● GOAL OF THE EXERCISE
Please retype all of the records below, keeping every line unchanged.

● MATERIAL PROVIDED

----------

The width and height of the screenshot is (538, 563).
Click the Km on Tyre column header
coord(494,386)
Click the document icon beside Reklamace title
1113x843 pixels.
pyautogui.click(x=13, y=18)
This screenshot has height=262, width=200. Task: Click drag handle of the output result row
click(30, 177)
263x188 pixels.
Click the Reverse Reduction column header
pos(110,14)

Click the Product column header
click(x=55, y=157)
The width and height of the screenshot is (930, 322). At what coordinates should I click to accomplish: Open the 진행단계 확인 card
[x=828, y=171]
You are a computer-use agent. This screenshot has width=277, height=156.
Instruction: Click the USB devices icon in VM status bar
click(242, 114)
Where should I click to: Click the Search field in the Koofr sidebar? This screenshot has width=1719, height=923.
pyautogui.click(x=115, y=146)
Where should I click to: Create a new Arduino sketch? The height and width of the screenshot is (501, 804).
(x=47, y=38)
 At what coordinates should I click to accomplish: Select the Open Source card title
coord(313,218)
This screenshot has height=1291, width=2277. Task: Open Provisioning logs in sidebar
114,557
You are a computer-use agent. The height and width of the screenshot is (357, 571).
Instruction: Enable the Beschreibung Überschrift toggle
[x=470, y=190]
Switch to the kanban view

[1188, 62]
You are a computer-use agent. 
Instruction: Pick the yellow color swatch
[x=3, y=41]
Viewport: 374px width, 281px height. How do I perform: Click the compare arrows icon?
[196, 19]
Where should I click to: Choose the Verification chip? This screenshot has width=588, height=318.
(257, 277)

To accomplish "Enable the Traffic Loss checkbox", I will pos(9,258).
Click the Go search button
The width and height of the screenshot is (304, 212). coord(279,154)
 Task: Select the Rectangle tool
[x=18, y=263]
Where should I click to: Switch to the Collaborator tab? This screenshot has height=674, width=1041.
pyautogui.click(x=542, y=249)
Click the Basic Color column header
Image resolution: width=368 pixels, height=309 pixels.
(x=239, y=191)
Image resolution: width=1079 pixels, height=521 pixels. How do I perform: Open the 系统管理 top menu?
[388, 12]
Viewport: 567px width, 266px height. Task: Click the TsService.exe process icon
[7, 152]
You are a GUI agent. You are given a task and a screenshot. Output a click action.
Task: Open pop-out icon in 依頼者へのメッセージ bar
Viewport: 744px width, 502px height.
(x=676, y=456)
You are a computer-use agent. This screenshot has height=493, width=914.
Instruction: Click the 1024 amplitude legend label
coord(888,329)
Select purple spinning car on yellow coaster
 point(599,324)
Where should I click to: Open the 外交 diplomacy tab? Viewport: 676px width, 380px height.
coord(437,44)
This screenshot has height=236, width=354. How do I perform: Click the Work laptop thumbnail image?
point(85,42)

----------

● RESPONSE BELOW
The width and height of the screenshot is (538, 563).
Click the Km on Tyre column header
coord(494,386)
Click the document icon beside Reklamace title
1113x843 pixels.
pyautogui.click(x=13, y=18)
This screenshot has height=262, width=200. Task: Click drag handle of the output result row
click(30, 177)
263x188 pixels.
Click the Reverse Reduction column header
pos(110,14)

Click the Product column header
click(x=55, y=157)
The width and height of the screenshot is (930, 322). At what coordinates should I click to accomplish: Open the 진행단계 확인 card
[x=828, y=171]
You are a computer-use agent. This screenshot has width=277, height=156.
Instruction: Click the USB devices icon in VM status bar
click(242, 114)
Where should I click to: Click the Search field in the Koofr sidebar? This screenshot has width=1719, height=923.
pyautogui.click(x=115, y=146)
Where should I click to: Create a new Arduino sketch? The height and width of the screenshot is (501, 804).
(x=47, y=38)
 At what coordinates should I click to accomplish: Select the Open Source card title
coord(313,218)
This screenshot has height=1291, width=2277. Task: Open Provisioning logs in sidebar
114,557
You are a computer-use agent. The height and width of the screenshot is (357, 571).
Instruction: Enable the Beschreibung Überschrift toggle
[x=470, y=190]
Switch to the kanban view

[1188, 62]
You are a computer-use agent. 
Instruction: Pick the yellow color swatch
[x=3, y=41]
Viewport: 374px width, 281px height. How do I perform: Click the compare arrows icon?
[196, 19]
Where should I click to: Choose the Verification chip? This screenshot has width=588, height=318.
(257, 277)

To accomplish "Enable the Traffic Loss checkbox", I will pos(9,258).
Click the Go search button
The width and height of the screenshot is (304, 212). coord(279,154)
 Task: Select the Rectangle tool
[x=18, y=263]
Where should I click to: Switch to the Collaborator tab? This screenshot has height=674, width=1041.
pyautogui.click(x=542, y=249)
Click the Basic Color column header
Image resolution: width=368 pixels, height=309 pixels.
(x=239, y=191)
Image resolution: width=1079 pixels, height=521 pixels. How do I perform: Open the 系统管理 top menu?
[388, 12]
Viewport: 567px width, 266px height. Task: Click the TsService.exe process icon
[7, 152]
You are a GUI agent. You are given a task and a screenshot. Output a click action.
Task: Open pop-out icon in 依頼者へのメッセージ bar
Viewport: 744px width, 502px height.
(x=676, y=456)
You are a computer-use agent. This screenshot has height=493, width=914.
Instruction: Click the 1024 amplitude legend label
coord(888,329)
Select purple spinning car on yellow coaster
 point(599,324)
Where should I click to: Open the 外交 diplomacy tab? Viewport: 676px width, 380px height.
coord(437,44)
This screenshot has height=236, width=354. How do I perform: Click the Work laptop thumbnail image?
point(85,42)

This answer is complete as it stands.